Lynx versions >= 2.8.8 (courtesy of @condit)

lynx -dump -hiddenlinks=listonly my.html
俏︾媚 2024-08-21 09:28:25

您自找的:

$ wget -O - http://stackoverflow.com | \
  grep -io '<a href=['"'"'"][^"'"'"']*['"'"'"]' | \
  sed -e 's/^<a href=["'"'"']//i' -e 's/["'"'"']$//i'

这是一个粗糙的工具,因此所有有关尝试使用正则表达式解析 HTML 的常见警告都适用。

You asked for it:

$ wget -O - http://stackoverflow.com | \
  grep -io '<a href=['"'"'"][^"'"'"']*['"'"'"]' | \
  sed -e 's/^<a href=["'"'"']//i' -e 's/["'"'"']$//i'

This is a crude tool, so all the usual warnings about attempting to parse HTML with regular expressions apply.

完美的未来在梦里 2024-08-21 09:28:25
grep "<a href=" sourcepage.html
  |sed "s/<a href/\\n<a href/g" 
  |sed 's/\"/\"><\/a>\n/2'
  |grep href
  |sort |uniq
  1. 第一个 grep 查找包含 url 的行。您可以添加更多元素
    之后如果你只想查看本地页面,那么就没有http,但是
    相对路径。
  2. 第一个 sed 将在每个 a href url 标签前面添加一个换行符,并带有 \n
  3. 第二个 sed 将在该行中的第二个 " 后面通过将其替换为 /a 来缩短每个 url带有换行符的 标签
    两个 sed 都会在一行上为您提供每个 url,但是存在垃圾,因此
  4. 第二个 grep href 会清理混乱
  5. 排序和 uniq 将为您提供 sourcepage.html 中存在的每个现有 url 的一个实例
grep "<a href=" sourcepage.html
  |sed "s/<a href/\\n<a href/g" 
  |sed 's/\"/\"><\/a>\n/2'
  |grep href
  |sort |uniq
  1. The first grep looks for lines containing urls.
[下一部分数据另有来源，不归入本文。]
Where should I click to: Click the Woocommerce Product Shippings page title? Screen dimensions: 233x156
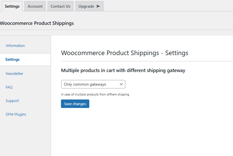click(x=37, y=23)
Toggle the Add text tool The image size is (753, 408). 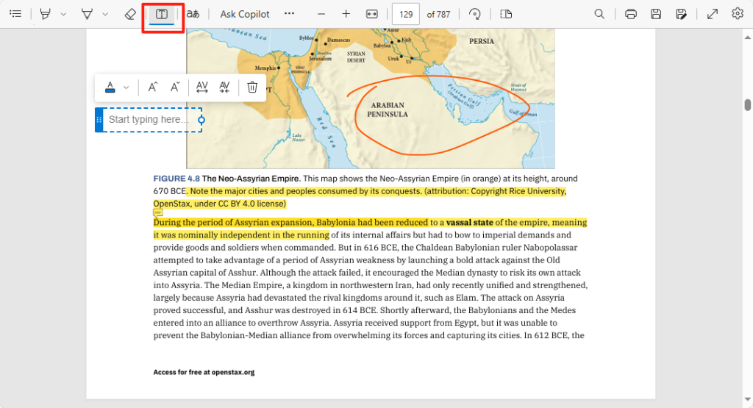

You can add more elements
    after if you want to look only on local pages, so no http, but
    relative path.
  2. The first sed will add a newline in front of each a href url tag with the \n
  3. The second sed will shorten each url after the 2nd " in the line by replacing it with the /a tag with a newline
    Both seds will give you each url on a single line, but there is garbage, so
  4. The 2nd grep href cleans the mess up
  5. The sort and uniq will give you one instance of each existing url present in the sourcepage.html
oО清风挽发oО 2024-08-21 09:28:25

使用 Xidel - HTML/XML 数据提取工具,可以通过以下方式完成此操作:

$ xidel --extract "//a/@href" http://example.com/

转换为绝对值网址:

$ xidel --extract "//a/resolve-uri(@href, base-uri())" http://example.com/

With the Xidel - HTML/XML data extraction tool, this can be done via:

$ xidel --extract "//a/@href" http://example.com/

With conversion to absolute URLs:

$ xidel --extract "//a/resolve-uri(@href, base-uri())" http://example.com/
硪扪都還晓 2024-08-21 09:28:25

我对 Greg Bacon 解决方案做了一些更改

cat index.html | grep -o '<a .*href=.*>' | sed -e 's/<a /\n<a /g' | sed -e 's/<a .*href=['"'"'"]//' -e 's/["'"'"'].*$//' -e '/^$/ d'

这解决了两个问题:

  1. 我们正在匹配锚点不以 href 作为第一个属性开头的情况
  2. 我们正在讨论在同一行中有多个锚点的可能性

I made a few changes to Greg Bacon Solution

cat index.html | grep -o '<a .*href=.*>' | sed -e 's/<a /\n<a /g' | sed -e 's/<a .*href=['"'"'"]//' -e 's/["'"'"'].*$//' -e '/^$/ d'

This fixes two problems:

  1. We are matching cases where the anchor doesn't start with href as first attribute
  2. We are covering the possibility of having several anchors in the same line
短暂陪伴 2024-08-21 09:28:25

举个例子,因为你没有提供任何样本

awk 'BEGIN{
RS="</a>"
IGNORECASE=1
}
{
  for(o=1;o<=NF;o++){
    if ( $o ~ /href/){
      gsub(/.*href=\042/,"",$o)
      gsub(/\042.*/,"",$o)
      print $(o)
    }
  }
}' index.html

An example, since you didn't provide any sample

awk 'BEGIN{
RS="</a>"
IGNORECASE=1
}
{
  for(o=1;o<=NF;o++){
    if ( $o ~ /href/){
      gsub(/.*href=\042/,"",$o)
      gsub(/\042.*/,"",$o)
      print $(o)
    }
  }
}' index.html
得不到的就毁灭 2024-08-21 09:28:25

您可以使用以下正则表达式轻松完成此操作,该正则表达式非常适合查找 URL:

\b(([\w-]+://?|www[.])[^\s()<>]+(?:\([\w\d]+\)|([^[:punct:]\s]|/)))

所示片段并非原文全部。